* **Exercise directions**
Copy the lines of the data below without changes, from the line holding "You are a computer-use agent. Image" through the line holding "[x=382, y=245]", inclusive.

---

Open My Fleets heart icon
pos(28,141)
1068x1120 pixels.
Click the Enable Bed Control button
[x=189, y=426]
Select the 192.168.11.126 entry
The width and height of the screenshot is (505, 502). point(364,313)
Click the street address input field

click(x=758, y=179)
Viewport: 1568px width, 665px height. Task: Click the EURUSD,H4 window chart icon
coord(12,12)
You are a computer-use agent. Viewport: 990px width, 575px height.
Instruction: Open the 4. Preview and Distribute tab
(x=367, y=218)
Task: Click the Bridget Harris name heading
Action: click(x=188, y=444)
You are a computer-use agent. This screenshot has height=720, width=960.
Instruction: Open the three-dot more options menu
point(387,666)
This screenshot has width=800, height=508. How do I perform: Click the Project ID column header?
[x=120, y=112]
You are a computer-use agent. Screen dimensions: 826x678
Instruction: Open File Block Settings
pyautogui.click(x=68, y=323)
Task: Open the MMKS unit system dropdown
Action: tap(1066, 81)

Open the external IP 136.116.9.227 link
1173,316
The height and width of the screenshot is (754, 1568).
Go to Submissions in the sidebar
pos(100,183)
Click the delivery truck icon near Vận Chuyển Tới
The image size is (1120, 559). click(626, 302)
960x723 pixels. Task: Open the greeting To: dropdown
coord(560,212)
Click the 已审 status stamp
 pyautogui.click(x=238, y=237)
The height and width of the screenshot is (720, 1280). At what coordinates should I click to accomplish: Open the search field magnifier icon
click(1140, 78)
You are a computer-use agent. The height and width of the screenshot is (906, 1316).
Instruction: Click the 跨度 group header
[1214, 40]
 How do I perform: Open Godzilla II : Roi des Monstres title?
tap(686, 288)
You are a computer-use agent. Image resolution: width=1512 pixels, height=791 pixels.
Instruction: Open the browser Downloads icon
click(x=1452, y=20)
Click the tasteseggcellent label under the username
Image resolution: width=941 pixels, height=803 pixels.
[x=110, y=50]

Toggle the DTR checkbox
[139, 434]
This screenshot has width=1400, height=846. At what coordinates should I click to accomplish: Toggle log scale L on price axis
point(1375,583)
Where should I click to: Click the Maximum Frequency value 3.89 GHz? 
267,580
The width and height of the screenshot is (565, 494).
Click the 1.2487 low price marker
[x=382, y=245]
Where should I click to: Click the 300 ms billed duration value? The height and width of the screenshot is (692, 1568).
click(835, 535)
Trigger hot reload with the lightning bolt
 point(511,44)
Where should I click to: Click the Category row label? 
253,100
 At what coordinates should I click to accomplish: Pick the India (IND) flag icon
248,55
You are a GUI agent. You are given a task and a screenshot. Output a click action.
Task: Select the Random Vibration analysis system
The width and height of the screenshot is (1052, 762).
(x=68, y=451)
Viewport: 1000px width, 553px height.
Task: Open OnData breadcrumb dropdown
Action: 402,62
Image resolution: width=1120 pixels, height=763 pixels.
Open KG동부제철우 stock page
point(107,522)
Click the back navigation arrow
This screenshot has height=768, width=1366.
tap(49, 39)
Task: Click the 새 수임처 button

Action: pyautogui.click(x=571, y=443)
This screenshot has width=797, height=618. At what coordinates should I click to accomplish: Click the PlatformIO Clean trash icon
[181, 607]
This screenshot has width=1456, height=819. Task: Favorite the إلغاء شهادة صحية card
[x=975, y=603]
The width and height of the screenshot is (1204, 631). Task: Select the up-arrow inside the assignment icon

---

* **Answer to the problem**
You are a computer-use agent. Image resolution: width=1512 pixels, height=791 pixels.
Instruction: Open the browser Downloads icon
click(x=1452, y=20)
Click the tasteseggcellent label under the username
Image resolution: width=941 pixels, height=803 pixels.
[x=110, y=50]

Toggle the DTR checkbox
[139, 434]
This screenshot has width=1400, height=846. At what coordinates should I click to accomplish: Toggle log scale L on price axis
point(1375,583)
Where should I click to: Click the Maximum Frequency value 3.89 GHz? 
267,580
The width and height of the screenshot is (565, 494).
Click the 1.2487 low price marker
[x=382, y=245]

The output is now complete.